Is there such a thing as being too submissive. Ive been told im terribly obedient and the usual good girl (which i love). Once that trust is established i seem to give in easily. And they know that. They can read me like a book. It might take a little work. A little word play, some mind games and constant guiding of conversation but they know they can get me to the point they wish.
But I find myself doing things for others (in my vanilla world) that i dont necessarily want to do, but begrudgingly do.
I shouldn't do this.
I hate that i do it.
I dont enjoy helping them in that moment, it is purely because it is expected of me that i do so......
Anyone who knows me will tell you im stubborn.
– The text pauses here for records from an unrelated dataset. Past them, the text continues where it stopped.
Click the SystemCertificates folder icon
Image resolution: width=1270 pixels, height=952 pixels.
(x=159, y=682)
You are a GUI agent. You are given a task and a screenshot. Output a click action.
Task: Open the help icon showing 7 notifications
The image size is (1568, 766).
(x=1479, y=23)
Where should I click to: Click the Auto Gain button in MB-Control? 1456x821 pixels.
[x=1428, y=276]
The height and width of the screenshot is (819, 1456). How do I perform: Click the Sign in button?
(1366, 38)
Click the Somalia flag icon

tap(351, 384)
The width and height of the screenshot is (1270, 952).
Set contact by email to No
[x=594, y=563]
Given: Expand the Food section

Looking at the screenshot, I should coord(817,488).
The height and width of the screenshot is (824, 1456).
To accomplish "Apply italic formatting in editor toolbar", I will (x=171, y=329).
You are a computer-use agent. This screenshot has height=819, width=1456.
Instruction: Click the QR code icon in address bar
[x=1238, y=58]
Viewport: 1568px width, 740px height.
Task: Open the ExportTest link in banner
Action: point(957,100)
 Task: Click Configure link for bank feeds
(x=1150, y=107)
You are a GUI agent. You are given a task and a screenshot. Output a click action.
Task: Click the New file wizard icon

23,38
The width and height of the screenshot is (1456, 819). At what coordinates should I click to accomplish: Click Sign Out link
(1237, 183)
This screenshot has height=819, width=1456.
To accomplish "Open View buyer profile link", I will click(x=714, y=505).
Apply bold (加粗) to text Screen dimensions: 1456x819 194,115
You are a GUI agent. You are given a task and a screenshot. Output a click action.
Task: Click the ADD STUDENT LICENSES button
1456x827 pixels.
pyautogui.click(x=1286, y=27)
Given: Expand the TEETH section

I do speak up when it is on something that means a great deal to me. But apart from that I am quite laid back. I wonder if this is a side i should try to improve on myself. To stand up for myself a little more. To learn to say no. To not have a submissive nature to everyone and anyone. Because a lot of the time the actions of others bring me down. Because i expect them to do for me what i would for them and that is a misconception on my behalf. I get guilted and when that doesn't work i get hassled. I dont necessarily wish to become more gaurded but im mentally exhausted...... so very tired of making sure everyone is ok before me. I dont know..... just my unprecedented ramblings for the day.
Do you ever feel like this? My desire to please and not disappoint can bubble over leaving me a mess on the floor (and not in an erotic hot kind of way).
I dont wish to change who i am but i do feel the change coming. Something has to give and I'll be dammed if it's me.